Conduct a present value calculation.  Management should prepare a present value calculation that compares disposing of the property (or group of properties) as soon as possible to holding the property for a more extended period of time.  The analysis should be based upon reasonable assumptions and should incorporate all direct and indirect holding costs of the OREO. From this calculation, management can determine the disposal strategy.

Mitigate risk.  Obtain appropriate insurance for all reasonable risk associated with the property. Have your insurance policy reviewed by a competent insurance broker or attorney.  If the bank is acquiring new property, assign the loan to a special purpose subsidiary to isolate the risks of holding the property to the extent possible.

Place reasonable limits on improvements.  As made clear in the Omni case referenced above, there is a level of investment in bank-owned property for the purpose of preparing it for sale that will be criticized by regulators.

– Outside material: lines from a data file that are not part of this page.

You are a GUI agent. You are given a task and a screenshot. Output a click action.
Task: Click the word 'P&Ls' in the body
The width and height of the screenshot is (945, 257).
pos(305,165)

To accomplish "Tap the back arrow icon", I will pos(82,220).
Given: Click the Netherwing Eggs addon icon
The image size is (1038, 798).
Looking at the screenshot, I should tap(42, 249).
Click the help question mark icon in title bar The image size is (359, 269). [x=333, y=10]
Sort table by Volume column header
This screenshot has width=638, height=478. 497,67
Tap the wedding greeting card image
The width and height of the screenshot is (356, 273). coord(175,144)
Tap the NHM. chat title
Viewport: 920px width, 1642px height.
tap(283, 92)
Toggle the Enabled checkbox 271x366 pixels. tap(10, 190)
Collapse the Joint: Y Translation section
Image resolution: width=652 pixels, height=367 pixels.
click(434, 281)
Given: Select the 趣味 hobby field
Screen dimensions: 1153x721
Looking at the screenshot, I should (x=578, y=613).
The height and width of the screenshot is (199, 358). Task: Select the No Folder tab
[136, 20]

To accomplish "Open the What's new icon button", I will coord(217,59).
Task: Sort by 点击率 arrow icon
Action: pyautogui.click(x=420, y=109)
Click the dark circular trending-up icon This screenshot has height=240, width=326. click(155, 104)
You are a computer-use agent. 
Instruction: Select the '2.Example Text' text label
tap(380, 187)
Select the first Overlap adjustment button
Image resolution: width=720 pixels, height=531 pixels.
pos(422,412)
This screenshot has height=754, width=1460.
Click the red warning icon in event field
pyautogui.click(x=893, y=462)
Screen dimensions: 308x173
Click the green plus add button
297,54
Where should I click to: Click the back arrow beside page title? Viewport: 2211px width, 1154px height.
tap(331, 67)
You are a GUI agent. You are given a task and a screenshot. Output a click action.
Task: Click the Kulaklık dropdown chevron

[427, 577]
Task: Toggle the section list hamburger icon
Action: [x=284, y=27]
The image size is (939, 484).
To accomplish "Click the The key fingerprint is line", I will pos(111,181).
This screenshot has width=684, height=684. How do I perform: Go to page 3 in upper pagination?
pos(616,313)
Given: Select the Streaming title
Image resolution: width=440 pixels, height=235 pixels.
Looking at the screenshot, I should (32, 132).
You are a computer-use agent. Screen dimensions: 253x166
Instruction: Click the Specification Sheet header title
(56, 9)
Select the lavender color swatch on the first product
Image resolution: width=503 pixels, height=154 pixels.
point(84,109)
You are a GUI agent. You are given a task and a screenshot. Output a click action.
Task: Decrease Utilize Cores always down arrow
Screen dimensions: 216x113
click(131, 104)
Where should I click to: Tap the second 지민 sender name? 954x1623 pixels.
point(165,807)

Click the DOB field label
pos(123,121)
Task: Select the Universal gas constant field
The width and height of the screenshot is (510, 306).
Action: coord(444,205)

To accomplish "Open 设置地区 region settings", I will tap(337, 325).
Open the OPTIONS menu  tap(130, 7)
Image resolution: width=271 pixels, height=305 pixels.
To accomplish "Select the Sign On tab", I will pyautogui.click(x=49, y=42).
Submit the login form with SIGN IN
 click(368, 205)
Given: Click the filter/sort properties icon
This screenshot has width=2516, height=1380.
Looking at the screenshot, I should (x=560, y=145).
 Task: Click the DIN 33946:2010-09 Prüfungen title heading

While banks can take reasonable steps to improve property to increase its marketability, management should analyze the return on investment in improvements. The bank should not enter into the development business.

Let the professionals handle it.  If a decision is made to continue to hold property for income production, be aware of additional laws that may apply, particularly landlord-tenant laws. In many cases, it will make sense to engage a property management company familiar with these laws to handle the management of the property. A written policy should set forth approved property managers, and the bank should provide appropriate oversight.

Think at a high level.  It is often easy to fall into the trap of deferring a loss because it appears that a property could yield a better return after a holding period. However, decisions to continue to hold property should be made in accordance with an overall strategy, the focus of which should generally be to liquidate as soon as feasible. The old maxim continues to apply: The first loss is usually the best loss.

Management of elevated levels of OREO is never easy for a bank, particularly in light of the current depressed market conditions.  However, with a systematic approach to addressing OREO, banks can avoid taking more of a loss than they must and can get back to the business of banking.